Kevin Bush, one of our co-founded and financial services lead, shares his expertise from his extensive experience raising capital for small and medium-sized businesses.
"Before the various capital raising options are considered, there are several high-level items those seeking capital for their company need to be aware of prior to talking to capital sources.
1. Competent leadership team in place
Investors look for signs that a business will be well-run, profitable, and as unproblematic as possible. The best way to soothe doubts is by having a leadership team that is responsible, mature, and competent. The tone of a business is set at the top, and when those in charge take their roles seriously, everyone else will too. As important as a CEO or company president is, sales, marketing, middle management and the cleaning staff are crucial as well. Potential investors will want to see that a business has given thought to every part of their team, from the bottom to the top.
2. Clearly defined path to a return on investment
Investors want to see a clear path to a return on their investment. The point of financing a business is to eventually make more money than they put in, after all, so a clear business plan and realistic expectations will go a long way to convincing them that a business will be able to make money.
3. Financial records in order
Nothing shakes investor confidence like sloppy bookkeeping. Having a company’s financial records in order displays sound management practice. If all strategy, financial and planning documents are organized in one place and can easily be reviewed by a lender, a business will be ahead of the game and can significantly speed up the process. Make sure historical financials are clean and tight, keep any projections promising but realistic and always provide proof of future revenue potential. This means keeping track of distribution contracts, partnership contracts, assets on hand and how you use funds.
If all three of the above criteria are in place, then several options are available to raise capital.
Option 1: One of the most common sources of startup funding is from angel investors. These are high-net-worth individuals who provide capital to early-stage companies in exchange for an equity stake. The pros of angel funding are that it doesn't require repayment and comes from those with business experience who can advise the company. The cons are that angels take equity and have expectations for exit events.
Option 2: Another option is venture capital funding. Venture capitalists (VCs) are professional investors who provide higher amounts of capital to more established startups poised for high growth. The benefit of VC money is it enables quick expansion. The downside is VCs expect very high returns and dilute founder equity substantially.
Option 3: Business loans from banks are a more traditional source of funding. Pros are that loans don't require giving up equity and funds don't have to be repaid if the business fails. Cons are that loans come with interest, collateral requirements and the need to qualify based on credit score.
Option 4: Crowdfunding platforms allow raising smaller amounts from a large group of investors online. This democratizes access to capital but requires significant marketing efforts to attract backers.

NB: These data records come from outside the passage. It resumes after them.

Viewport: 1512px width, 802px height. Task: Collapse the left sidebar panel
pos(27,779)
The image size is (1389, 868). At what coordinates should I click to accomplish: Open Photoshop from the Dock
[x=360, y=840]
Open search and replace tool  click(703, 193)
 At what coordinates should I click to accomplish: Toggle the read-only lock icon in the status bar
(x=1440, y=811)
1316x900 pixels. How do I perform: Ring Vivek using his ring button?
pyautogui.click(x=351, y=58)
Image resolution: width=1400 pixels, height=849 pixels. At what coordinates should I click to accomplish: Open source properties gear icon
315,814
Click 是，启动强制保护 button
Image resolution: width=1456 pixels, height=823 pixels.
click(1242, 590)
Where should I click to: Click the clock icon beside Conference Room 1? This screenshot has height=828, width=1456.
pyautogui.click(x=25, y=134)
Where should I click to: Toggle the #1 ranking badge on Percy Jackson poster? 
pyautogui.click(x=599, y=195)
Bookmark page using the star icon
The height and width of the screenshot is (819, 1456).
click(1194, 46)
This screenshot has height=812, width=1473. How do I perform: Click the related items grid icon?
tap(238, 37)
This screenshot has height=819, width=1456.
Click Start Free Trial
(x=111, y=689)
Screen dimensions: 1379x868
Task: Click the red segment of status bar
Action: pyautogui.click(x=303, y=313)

Ultimately, the best approach to raising capital depends on the specific size and stage of a small business. Early-stage ventures may benefit most from bootstrap funding, angel investors, and small business loans to get off the ground. More established companies with growth potential are better suited for venture capital injections to rapidly scale. And stable small businesses can utilize business loans, lines of credit and crowdfunding for flexible funding that doesn't require giving up equity. The key is matching the fundraising method to the needs and prospects of the company. With the right capital and smart strategy, small businesses can go from startup to success."